Angezeigter Text:
********

Am besten geht es an Wasserkraftwerken

Studienautor Joachim Ferstl von der FfE empfiehlt, für Flusswärmepumpen in Bayern zunächst Orte ins Visier zu nehmen, an denen Infrastruktur für eine Wasserentnahme bereits vorhanden ist und idealerweise auch bereits die Genehmigung dafür. Vor allem Wasserkraftwerke innerhalb von Städten seien dafür interessant. Denn dort ist auch in räumlicher Nähe der Wärmebedarf oder ein Anschluss ans Fernwärmenetz vorhanden.

********

Vorliegende Angaben:
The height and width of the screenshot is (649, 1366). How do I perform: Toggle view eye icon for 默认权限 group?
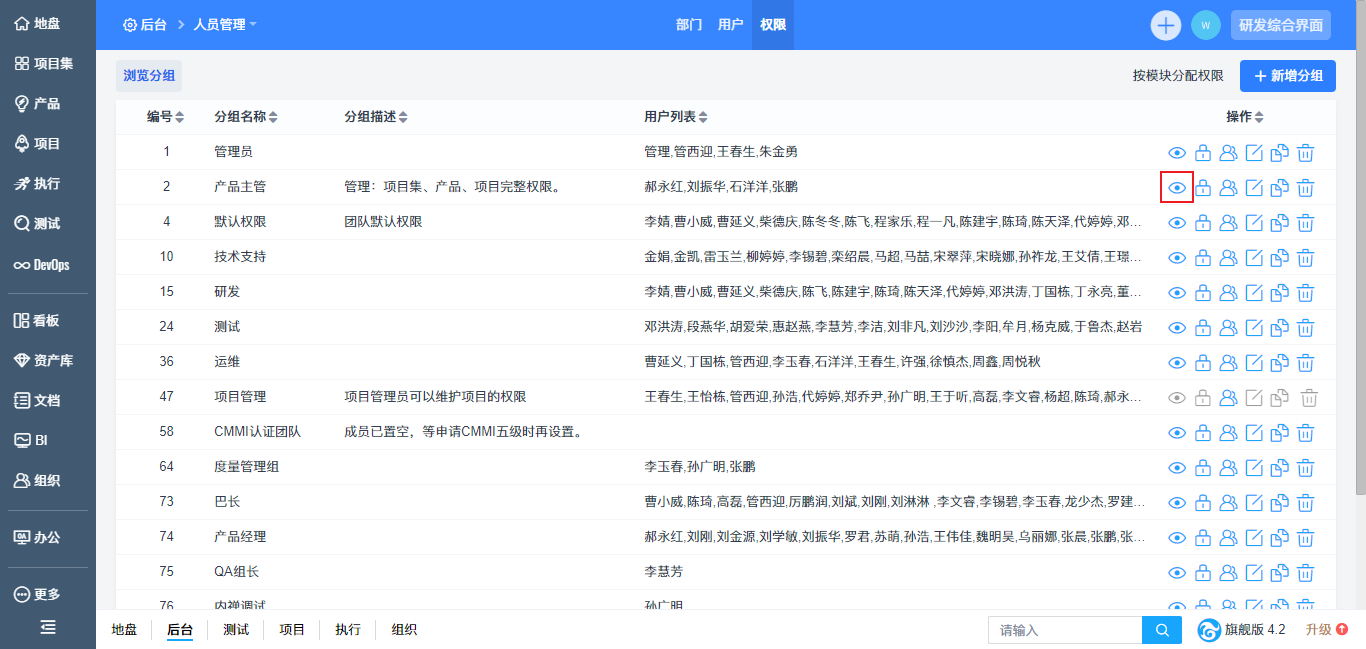pyautogui.click(x=1177, y=223)
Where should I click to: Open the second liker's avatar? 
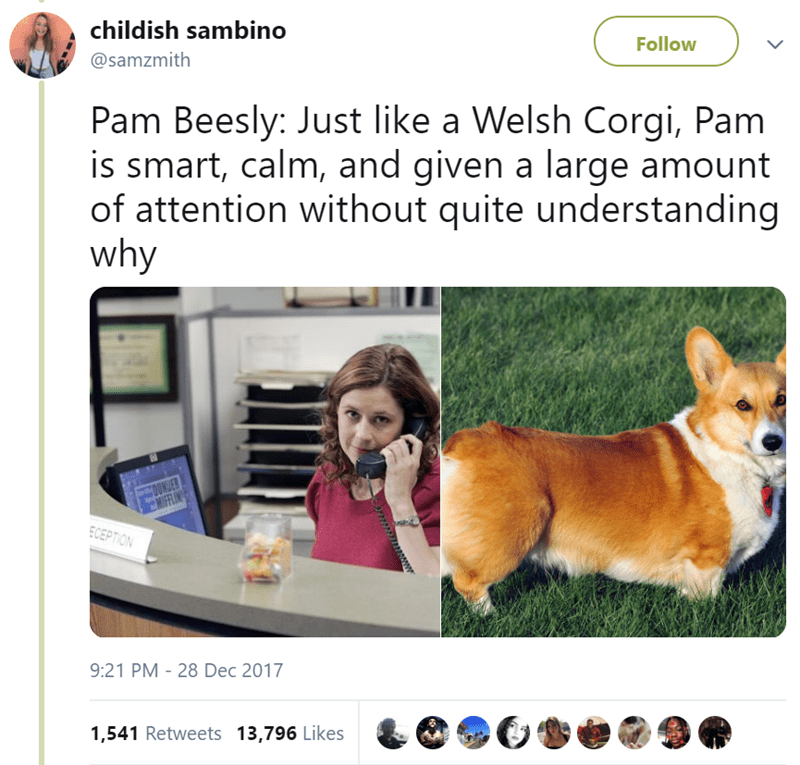[433, 733]
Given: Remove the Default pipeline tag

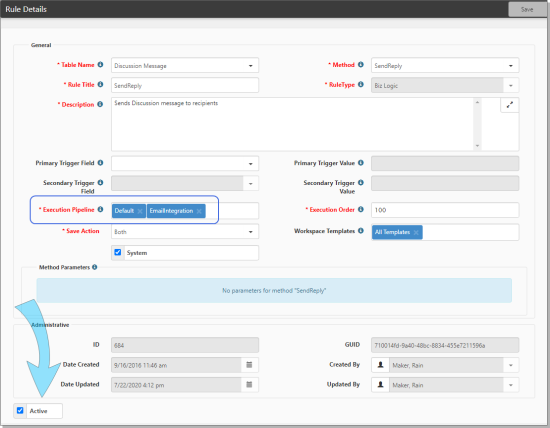Looking at the screenshot, I should 140,211.
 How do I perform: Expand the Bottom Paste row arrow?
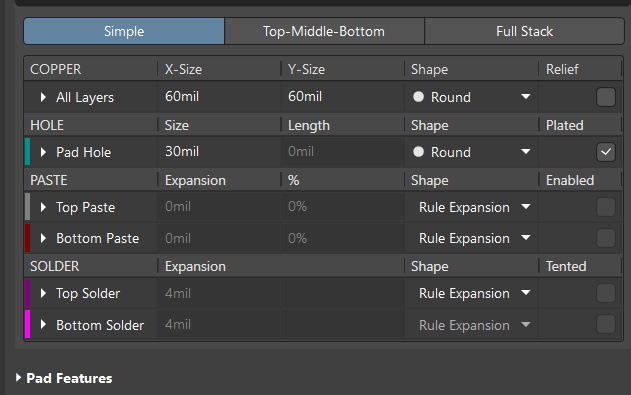pos(43,238)
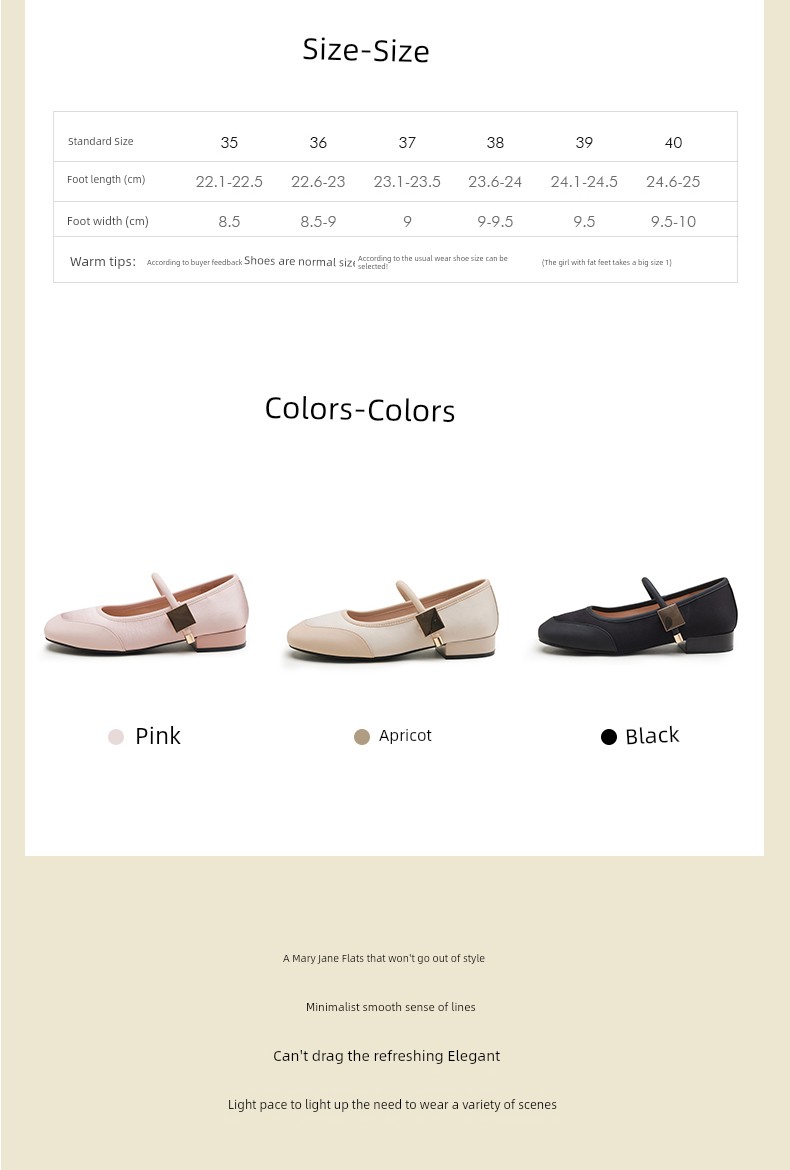
Task: Select the pink Mary Jane shoe image
Action: click(145, 614)
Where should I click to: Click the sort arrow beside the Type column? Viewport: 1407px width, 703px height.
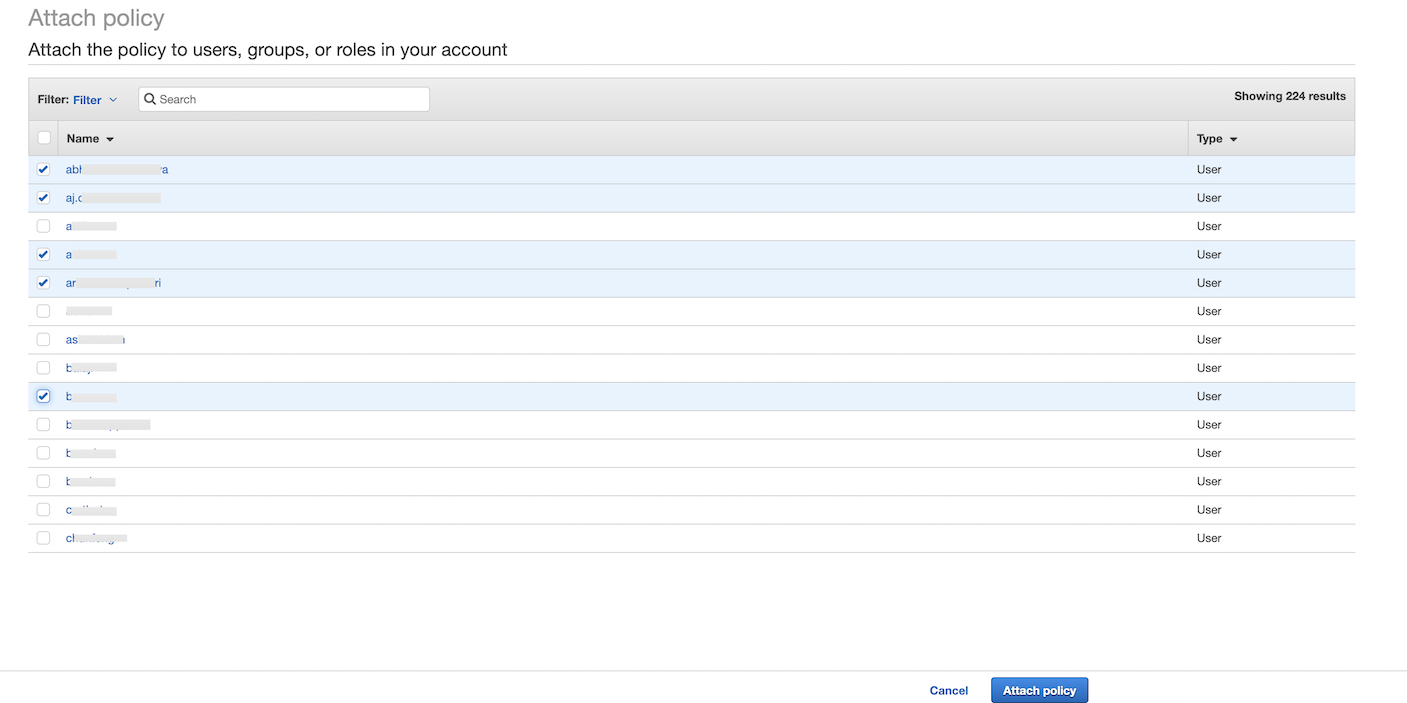click(x=1233, y=140)
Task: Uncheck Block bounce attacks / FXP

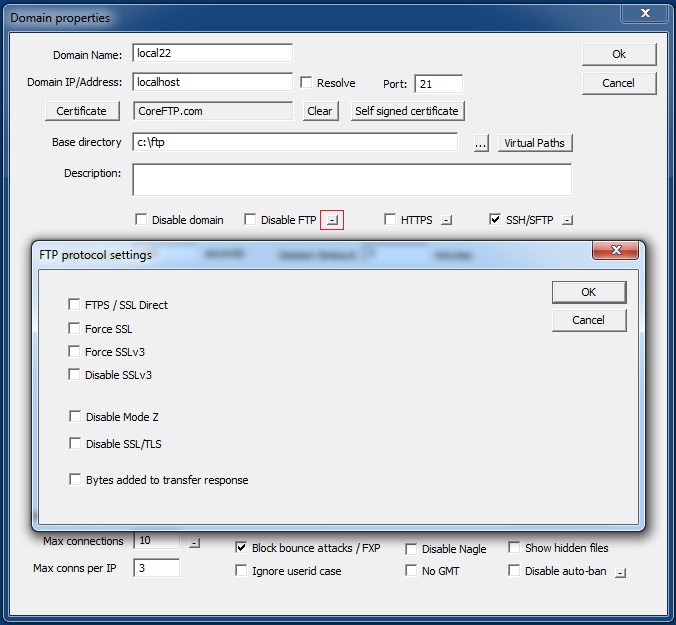Action: 241,548
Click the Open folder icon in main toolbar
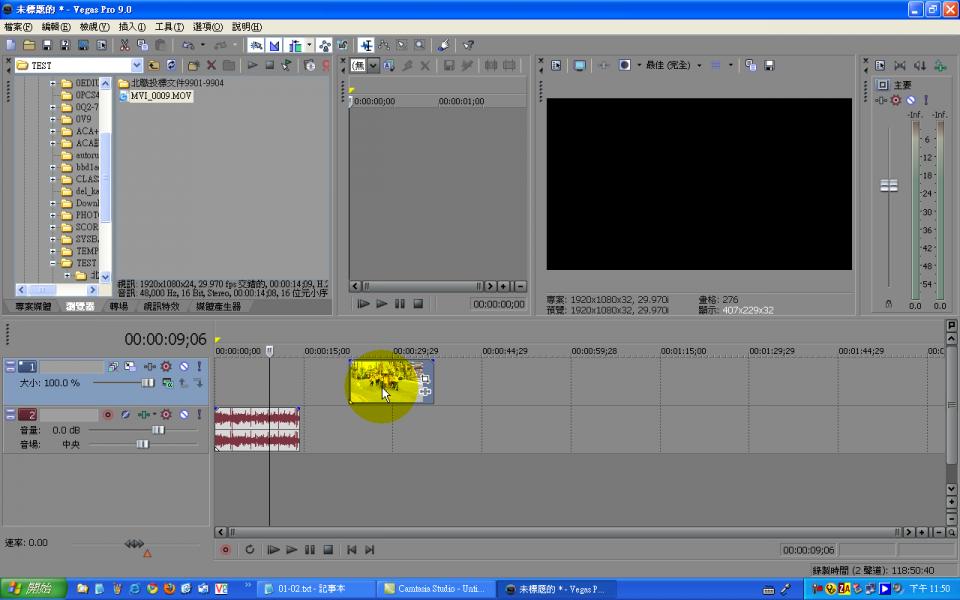 pyautogui.click(x=29, y=45)
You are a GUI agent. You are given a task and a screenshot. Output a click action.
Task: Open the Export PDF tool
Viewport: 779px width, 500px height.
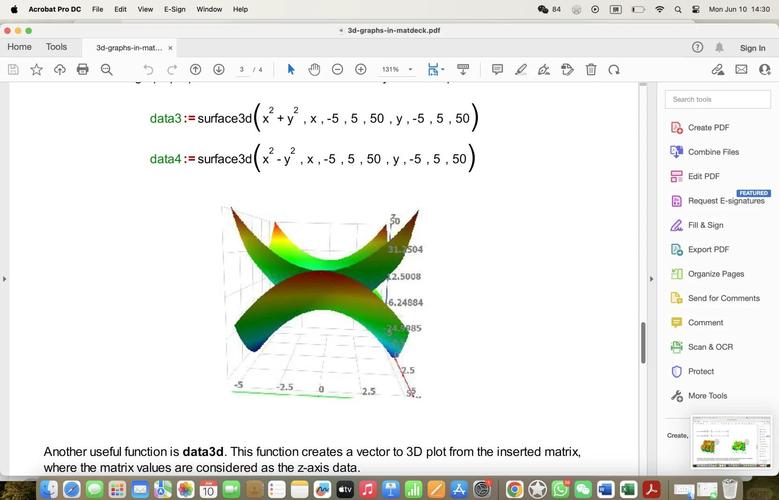tap(708, 249)
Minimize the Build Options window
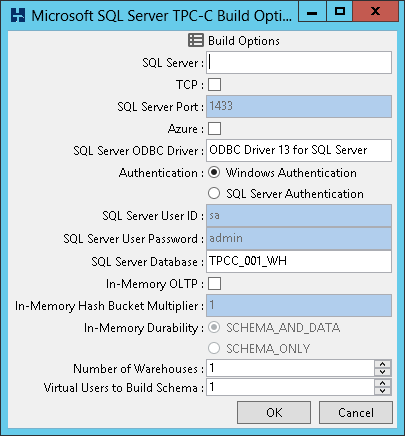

********

Schriftliche Aufgaben:
• a. Erklären Sie in ein bis drei Sätzen, warum laut dem Text über Flusswärmepumpen Wasserkraftwerke innerhalb von Städten als Standorte interessant sind.
• b. Führen Sie den Text über Flusswärmepumpen in Bayern im Anschluss an seinen letzten Satz weiter.

Antworten:
• a. Wasserkraftwerke in Städten sind interessant, weil dort in räumlicher Nähe ein Wärmebedarf oder ein Anschluss ans Fernwärmenetz vorhanden ist. Zudem gibt es an solchen Orten bereits Infrastruktur für eine Wasserentnahme und im Idealfall auch schon die Genehmigung dafür.

• b.
Klar sei aber auch, dass der Bau solcher Anlagen bisher nur mithilfe von Förderprogrammen wirtschaftlich ist. Aber trotzdem lohnen sich solche Investitionen, betont Detlef Fischer vom VBEW: "Wir müssen uns davon verabschieden, dass wir fortlaufend billige Energie aus irgendwelchen Schurkenstaaten importieren. Wir müssen unsere Energieversorgung resilienter aufstellen, und wir werden dafür viel investieren müssen." Dafür würden dann auf der anderen Seite nicht nur Treibhausgase, sondern auch Brennstoffkosten eingespart.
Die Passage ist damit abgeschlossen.